How accurate can it be?
Accuracy is dominated by label quality and object size, not model choice. Large, clear, well-labeled objects can reach mAP50 of 0.85-0.95; small, occluded or crowded objects realistically land at 0.40-0.70, and too few boxes per class produces an unreliable detector. When results disappoint, the fix is almost always more and better-labeled examples of the hard cases, not a bigger model. For long or heavy runs you can connect your own GPU, or pool several of your own machines into one run, with a one-line, outbound-HTTPS-only command that works behind any firewall.
Deploy as an API
Publish an authenticated /predict endpoint on Modal secured with a SHA-256-hashed Bearer key and per-call logging, scaling to zero when idle. Send an image and receive boxes, classes and confidences; the playground provides cURL, JavaScript, Python and Rust snippets. It also serves ONNX-exported weights if you prefer that runtime.
Frequently asked questions
How is this different from the YOLO custom-dataset guide?
Same engine — Ultralytics YOLO. This page covers object detection in general (choosing detection vs classification, data and evaluation), while the YOLO guide is a focused walkthrough of training on your own dataset.
What annotation formats are supported?
YOLO txt, COCO json and VOC xml, all auto-detected, so you do not have to convert formats by hand before uploading.
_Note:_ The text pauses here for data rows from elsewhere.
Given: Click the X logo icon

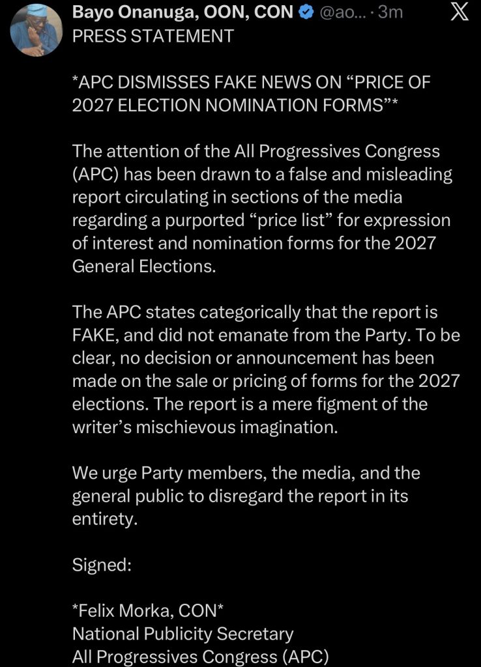Looking at the screenshot, I should (x=459, y=14).
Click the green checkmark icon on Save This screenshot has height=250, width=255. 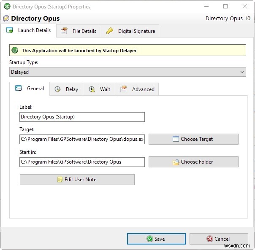point(149,239)
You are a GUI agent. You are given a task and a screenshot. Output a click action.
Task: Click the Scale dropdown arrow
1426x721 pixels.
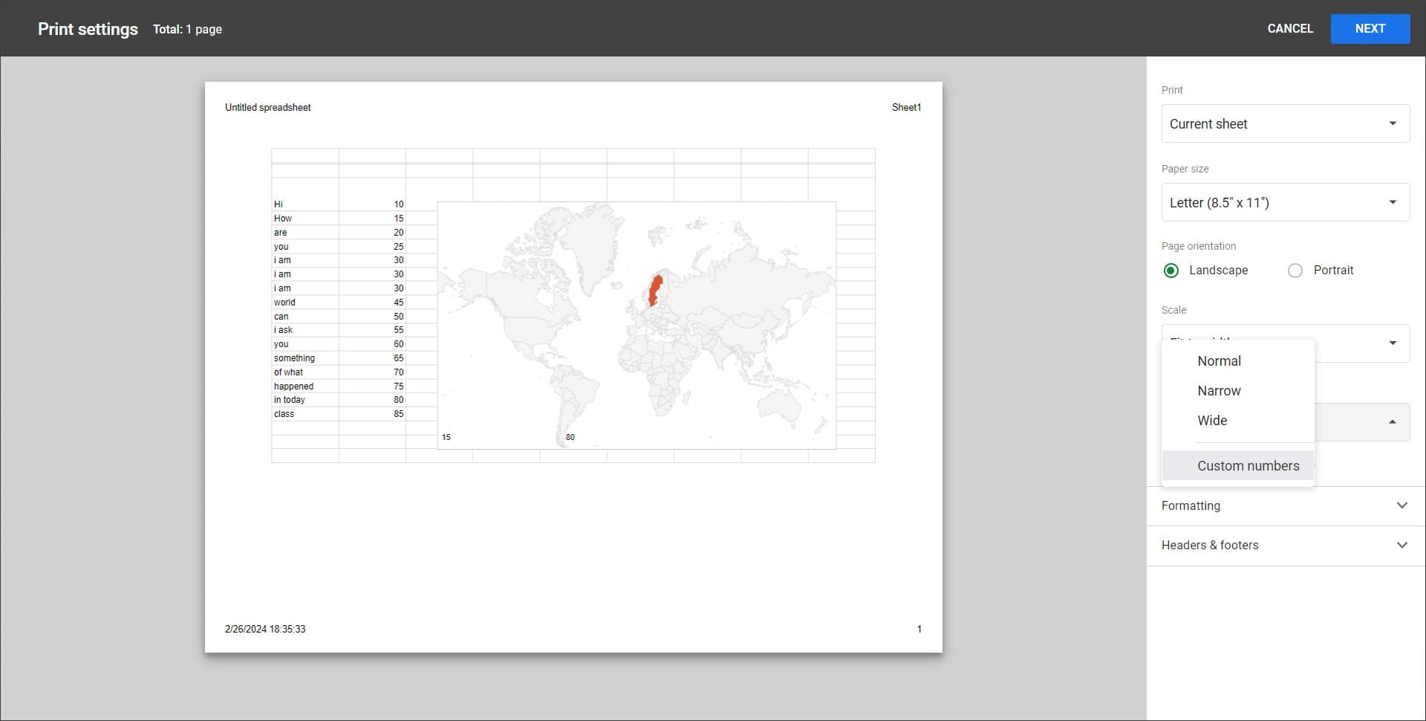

How many labeled images do I need?
Roughly 150-300 tight boxes per class as a minimum. Small, varied or crowded objects need considerably more to reach usable accuracy.
How is accuracy measured?
mAP50 and mAP50-95, plus per-class precision and recall. Also inspect sample predictions, not only the aggregate number.
Can I train on my own GPU?
Yes. One outbound-HTTPS-only command connects a machine behind any firewall, and you can pool several of your own machines into one run.
Is the deployed detector fast enough for real time?
The endpoint returns detections per image and scales to zero when idle. Throughput depends on image size and the chosen GPU, so test your exact case in the playground.